Cuando los gobiernos efectúan políticas impopulares, no siempre acaban siendo castigados por ello en las urnas. El castigo depende, en gran medida, de hasta qué punto se considere a los gobernantes responsables de tales políticas. Los votantes son más indulgentes si creen que las medidas vienen impuestas por alguna situación adversa fuera del control gubernamental y son más severos si intuyen que dichas medidas responden a una mala gestión o a criterios estrictamente ideológicos. Los actuales recortes presupuestarios son un buen ejemplo de ello: el coste en popularidad que le puede reportar al Gobierno dependerá de si los ciudadanos consideran que son imprescindibles o si, por el contrario, estiman que son resultado de una elección voluntaria del Gobierno.
Los políticos, conocedores de nuestras dudas, intentan evitar el enfado de los ciudadanos ideando estrategias de evasión de responsabilidades. Entre el menú de coartadas exculpatorias podemos encontrar argumentos clásicos como: la herencia recibida, las imposiciones de la economía global, las exigencias de Europa o la necesidad de sufrir hoy para garantizar un futuro mejor.
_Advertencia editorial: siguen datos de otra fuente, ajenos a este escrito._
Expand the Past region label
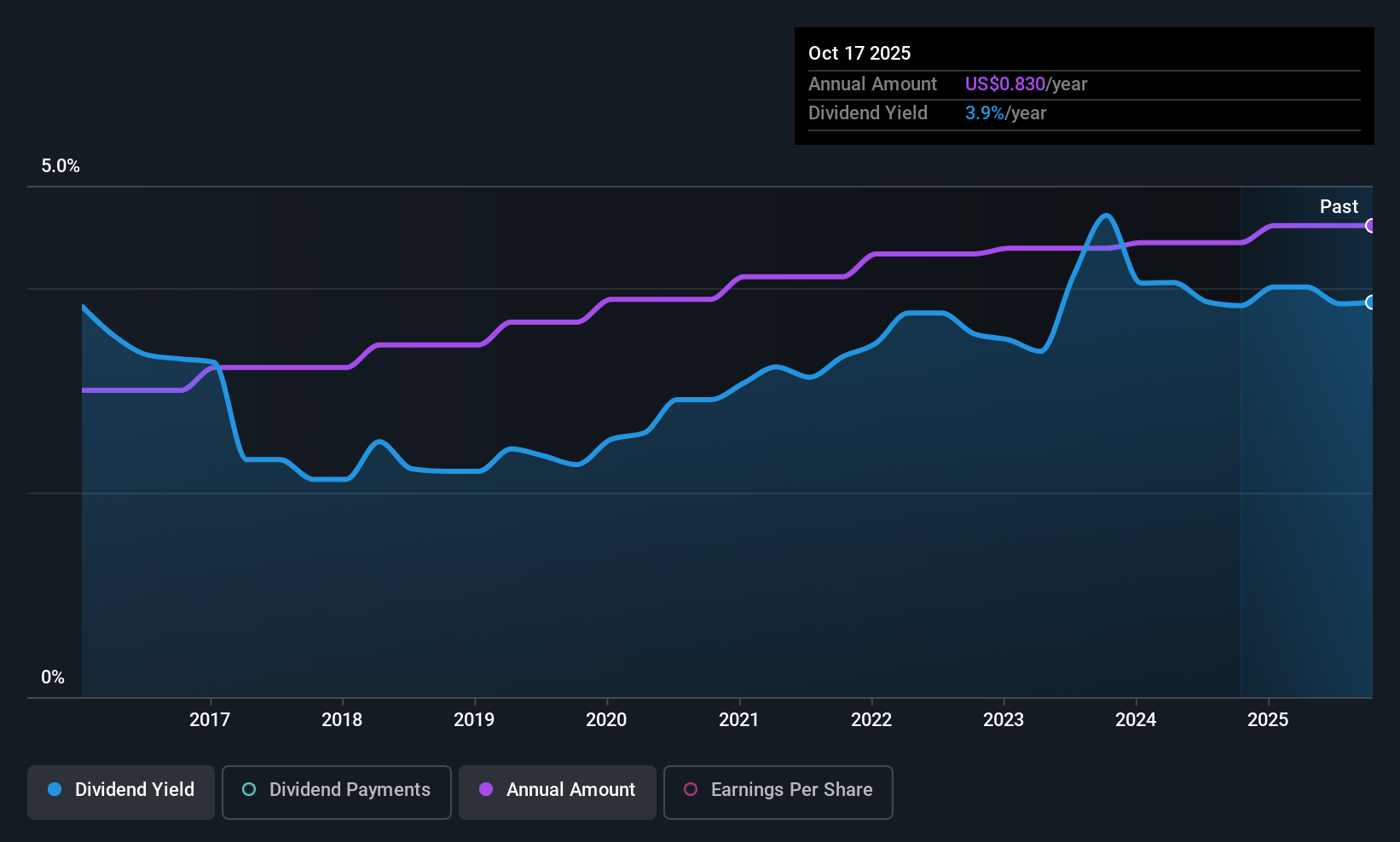tap(1339, 206)
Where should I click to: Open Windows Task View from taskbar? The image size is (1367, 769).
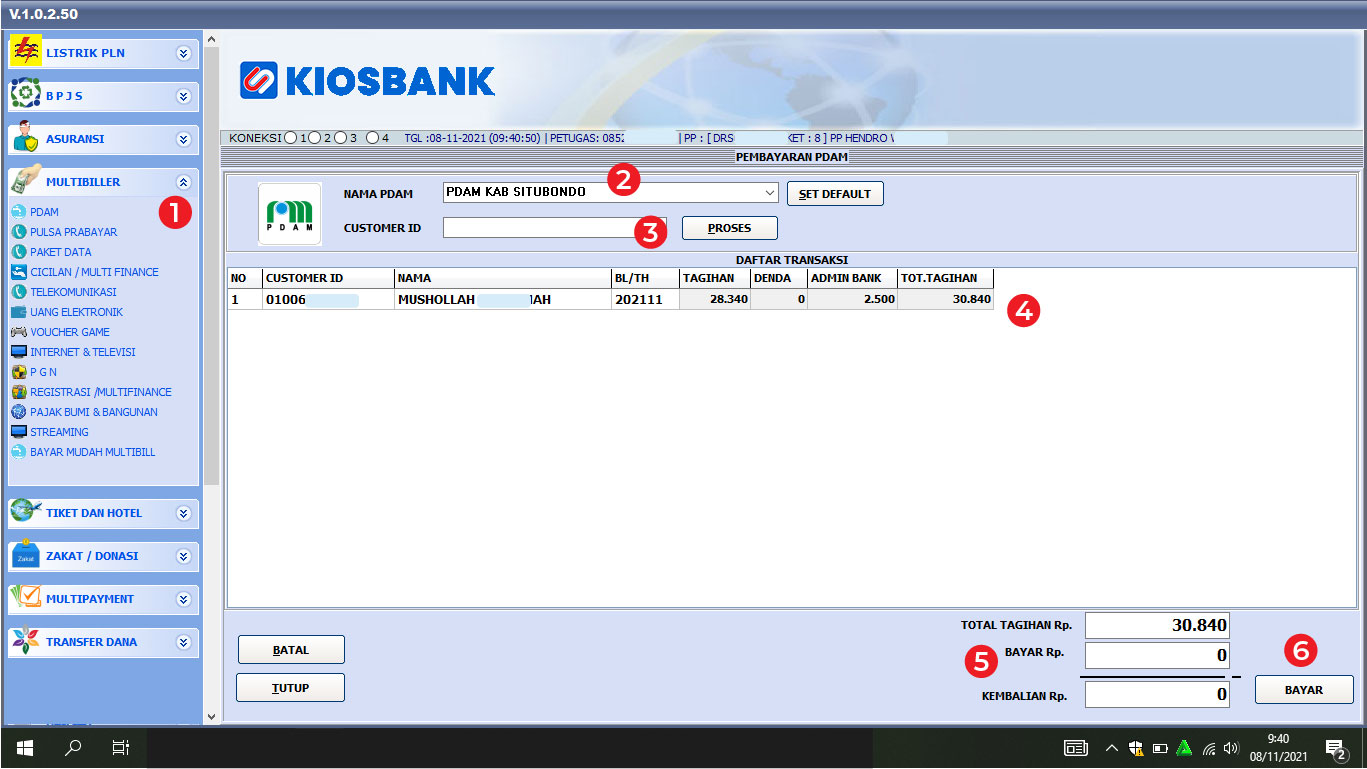120,747
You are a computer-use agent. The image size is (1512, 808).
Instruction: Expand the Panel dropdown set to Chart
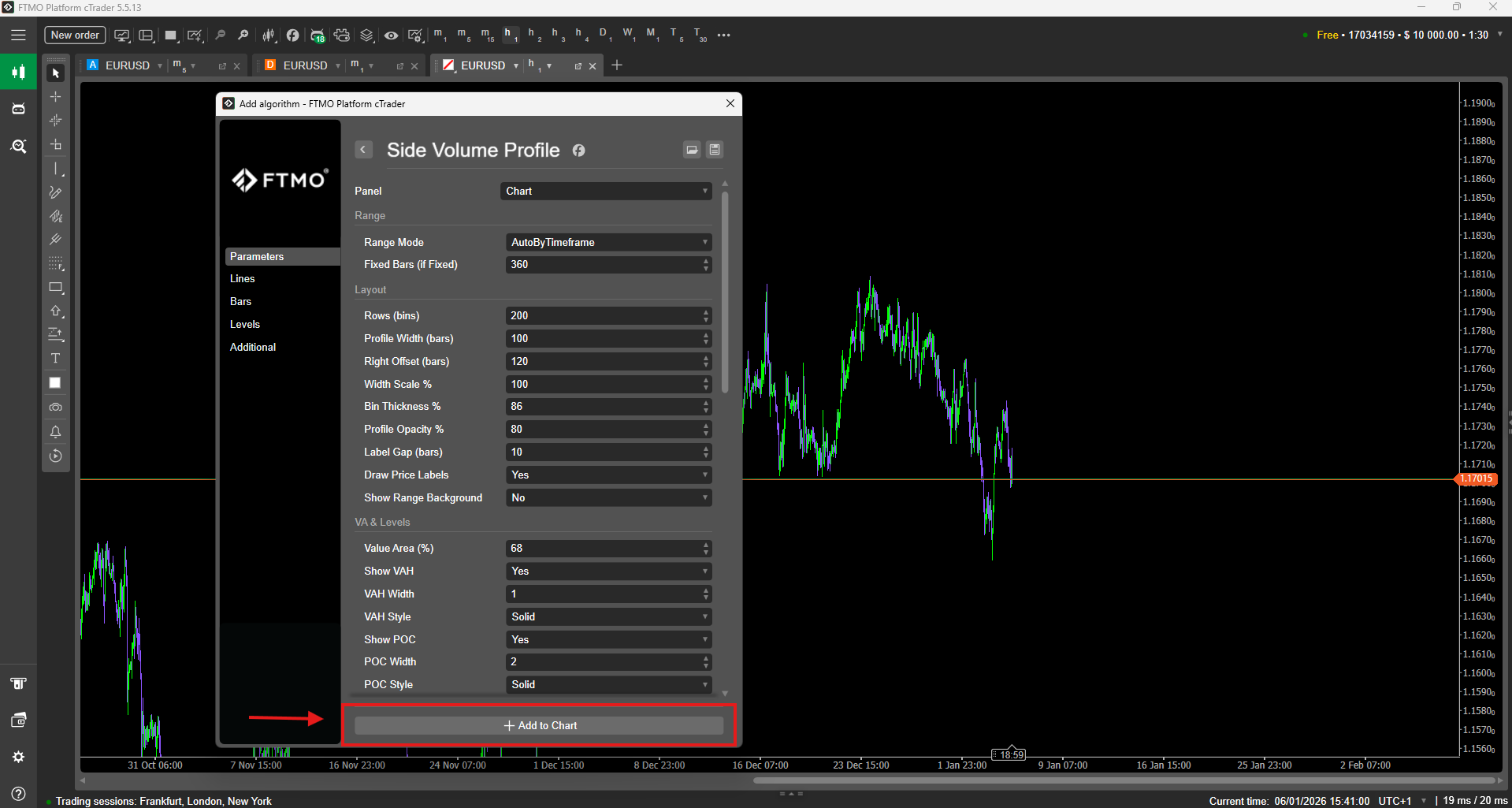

Todos los gobiernos que efectúan recortes presupuestarios acaban recurriendo a alguna de las recetas mencionadas anteriormente. Otra cuestión es que consigan convencer a los ciudadanos. Si algo deja claro el informe de ecmware sobre opinión pública y recortes presupuestarios es que el Gobierno de Mariano Rajoy se encuentra muy lejos de conseguirlo. La percepción más generalizada entre los españoles es que los recortes ni se justifican por factores ajenos al control del Gobierno, ni son medidas adecuadas para alcanzar un futuro mejor. Al contrario, la idea más extendida es que los recortes tienen un marcado carácter ideológico y responden a una voluntad (que no necesidad) de adelgazar el Estado de Bienestar.
A pesar de que el Gobierno parece haber perdido la batalla de la atribución de responsabilidades, algunos argumentos de exoneración del Gobierno están presentes entre la opinión pública. De entre los clásicos mencionados anteriormente destacan la herencia recibida (los ciudadanos aún conservan una pésima opinión del anterior Gobierno) y las imposiciones provenientes de Europa. Además de estos, últimamente parece emerger con fuerza un nuevo culpable: las Comunidades Autónomas.
El eje vertebrador de las críticas a las autonomías es la percepción de que tenemos una Administración pública con excesivo despilfarro y duplicidades. En efecto, las Comunidades Autónomas se perciben como causantes del descontrol en el gasto público y, por lo tanto, responsables, al menos en parte, de los recortes. Este auge de los sentimientos centralistas es, sin duda, uno de los cambios más destacables de la opinión pública española en los últimos años.
La aversión a las autonomías ha ido creciendo progresivamente desde el inicio de la crisis, pero se ha acelerado durante el último año. Actualmente las encuestas indican incluso que el Estado unitario es el modelo territorial preferido entre los españoles. Quizás, uno de los principales factores que explican este cambio es que, como decíamos anteriormente, las autonomías se asocian cada vez más a la idea del despilfarro. Y eso a pesar de gozar de unas cuentas públicas más equilibradas que las del Gobierno central. Que la realidad no estropee un perfecto chivo expiatorio.